Por María Elena Gómez Link – Especial para CLG
Ese era uno de sus tantos días, miró calle abajo emprendiendo su caminata.
Sus manos las mantenía dentro de los bolsillos de sobretodo, ya gastado por el paso del tiempo.
De pronto, cuando levantando la solapa sintió su calor en el cuello, recordó el día en que lo compró.
Se le dibujó una sonrisa en su rostro, siguiendo con el paso firme asegurándose a la vereda.
Veía pasar a los vecinos de la cuadra que levantaban su mano saludando, alguno se paraba para preguntarle por su bienestar, otros no tan predispuestos lo veían como algo más del lugar.
La vida seguía dando su vuelta, los niños crecían, algunos habitantes se iban y otros nuevos llegaban, así todo comenzaba otra vez, un nuevo ciclo.
Para él su ciclo había terminado una madrugada, tan fría como ese invierno que lo aquejaba.
Desde aquella época, nunca más, pensó en el futuro como tampoco en el pasado.

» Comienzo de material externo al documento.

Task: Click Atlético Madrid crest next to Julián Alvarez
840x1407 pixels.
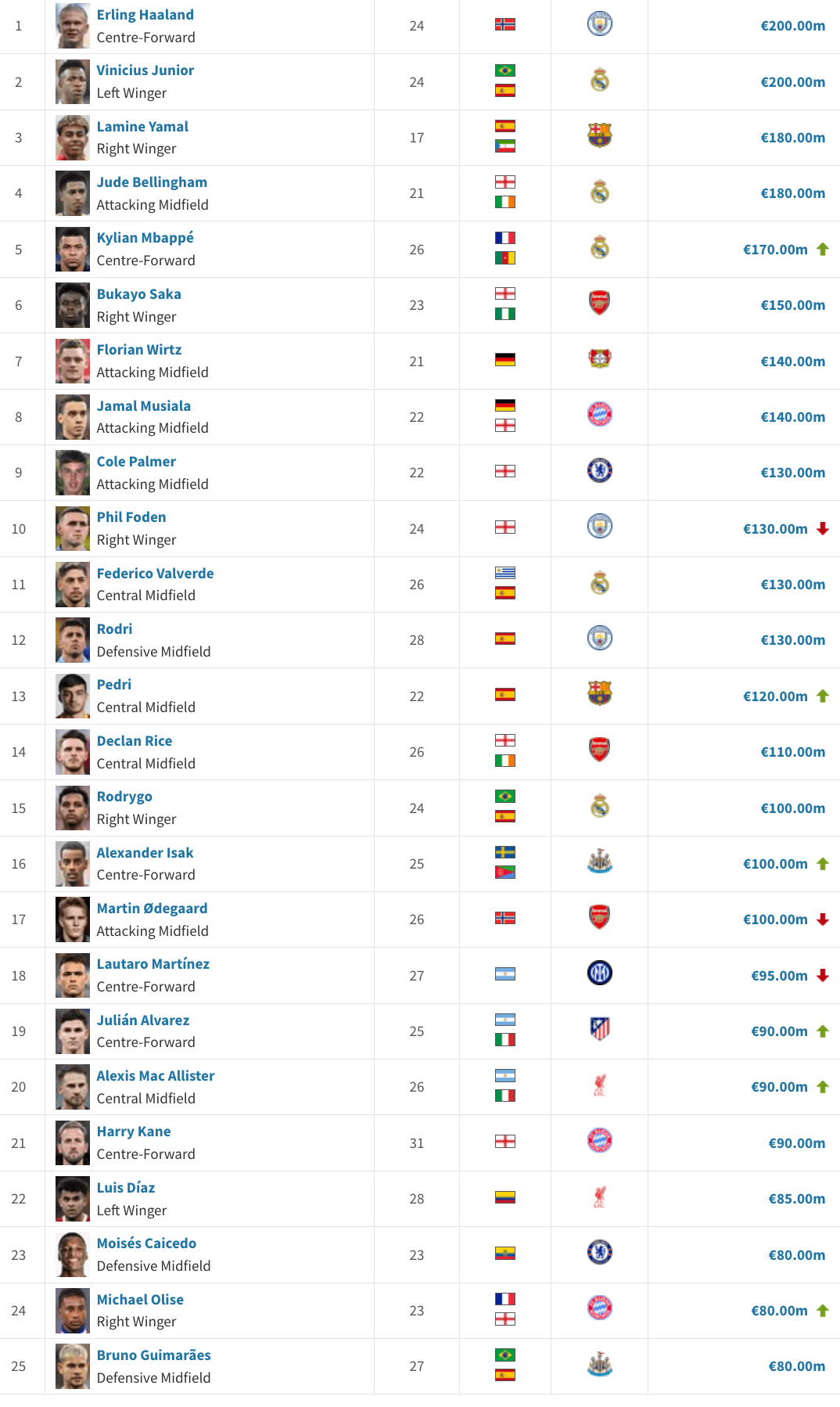Action: coord(599,1029)
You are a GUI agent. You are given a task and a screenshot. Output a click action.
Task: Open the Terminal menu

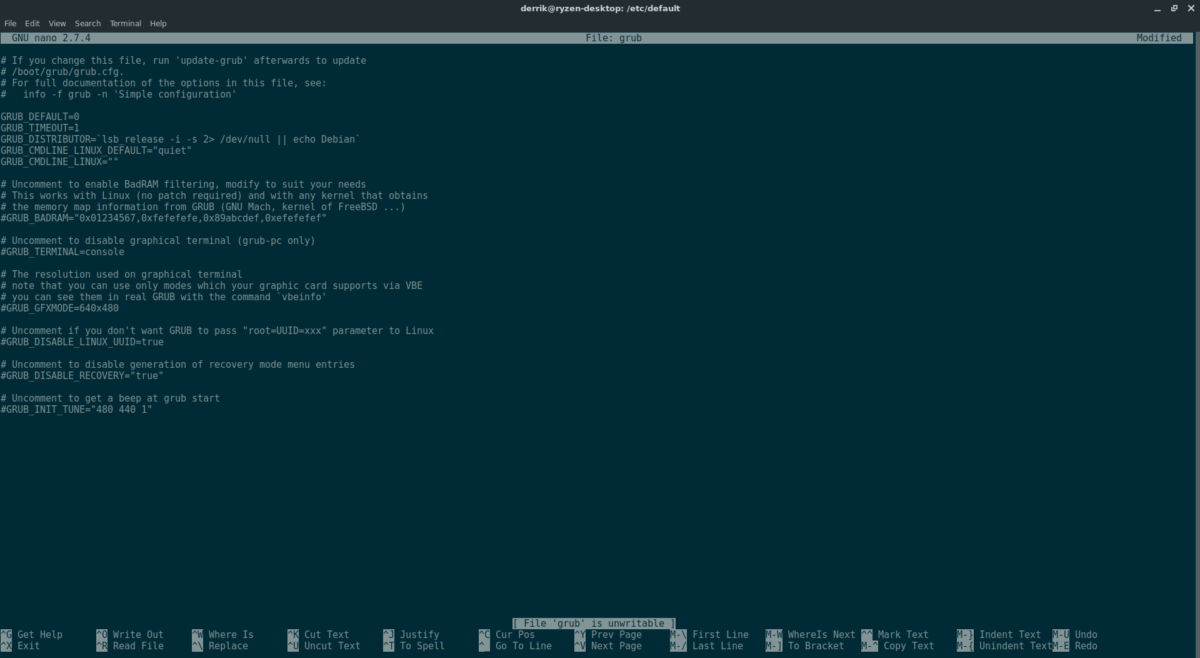(125, 23)
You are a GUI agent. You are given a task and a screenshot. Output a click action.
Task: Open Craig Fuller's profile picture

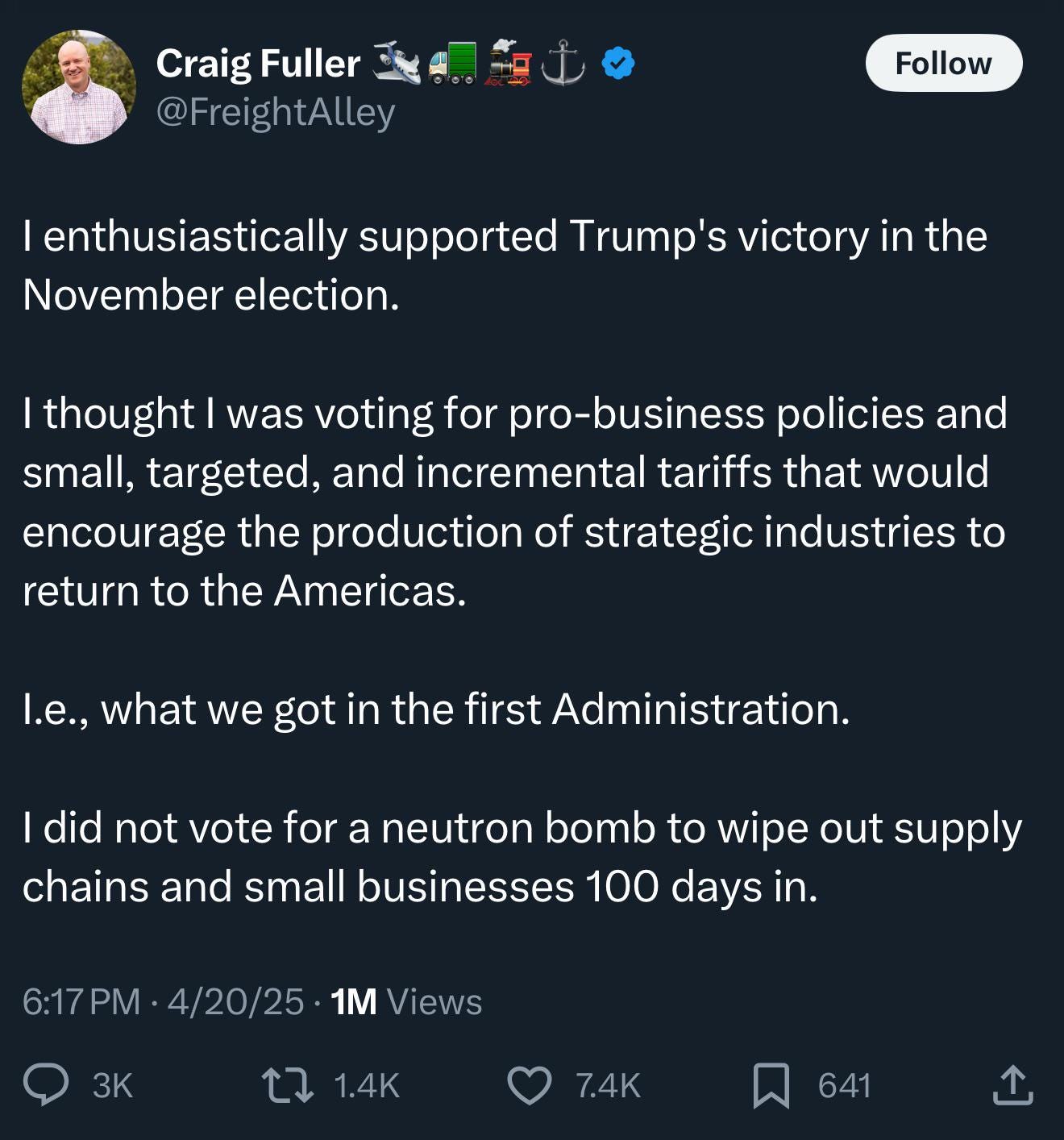coord(79,87)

Mientras todo él se congelaba con el rocío húmedo de la noche y su empeño de abasteserlo de una negra obsesión: mirar a su hermano a la cara por última vez antes de irse.
Jamás había juntado el coraje necesario para enfrentarlo. Aceptó todo lo que le había propuesto el destino, nada había dependido de él, sino de lo escrito en la carta de su » destino».

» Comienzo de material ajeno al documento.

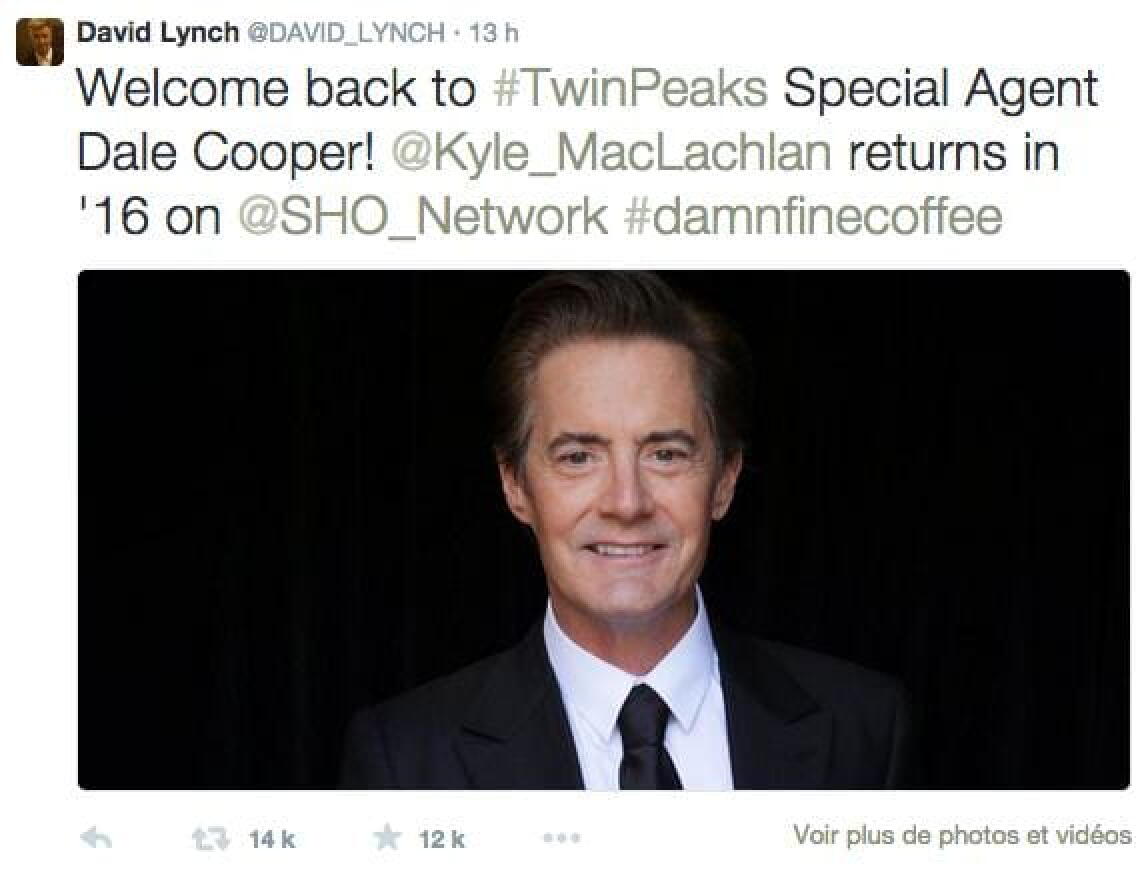The image size is (1146, 880).
Task: Open the David Lynch profile avatar
Action: [40, 42]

Pero esa noche por alguna razón, cerró su puño y fue hasta la casa de su hermano, luego de una larga conversación, tomó distancia de su cuerpo, sacó un un cigarrillo del bolsillo de su saco, dio dos pitadas, lo tiró a los pies de su hermano y se fue caminando como una sombra desvaneciéndose en plena penumbra calle abajo.
Hubo un gran ruido en el barrio, una explosión en la casa de su hermano, era el destino, la llovizna, la mujer que lloraba junto a él pintado de rojo, en tanto que los vecinos asorados acudían al espectáculo.
En la vereda quedó encendido el cigarrillo junto al sobretodo agujereado.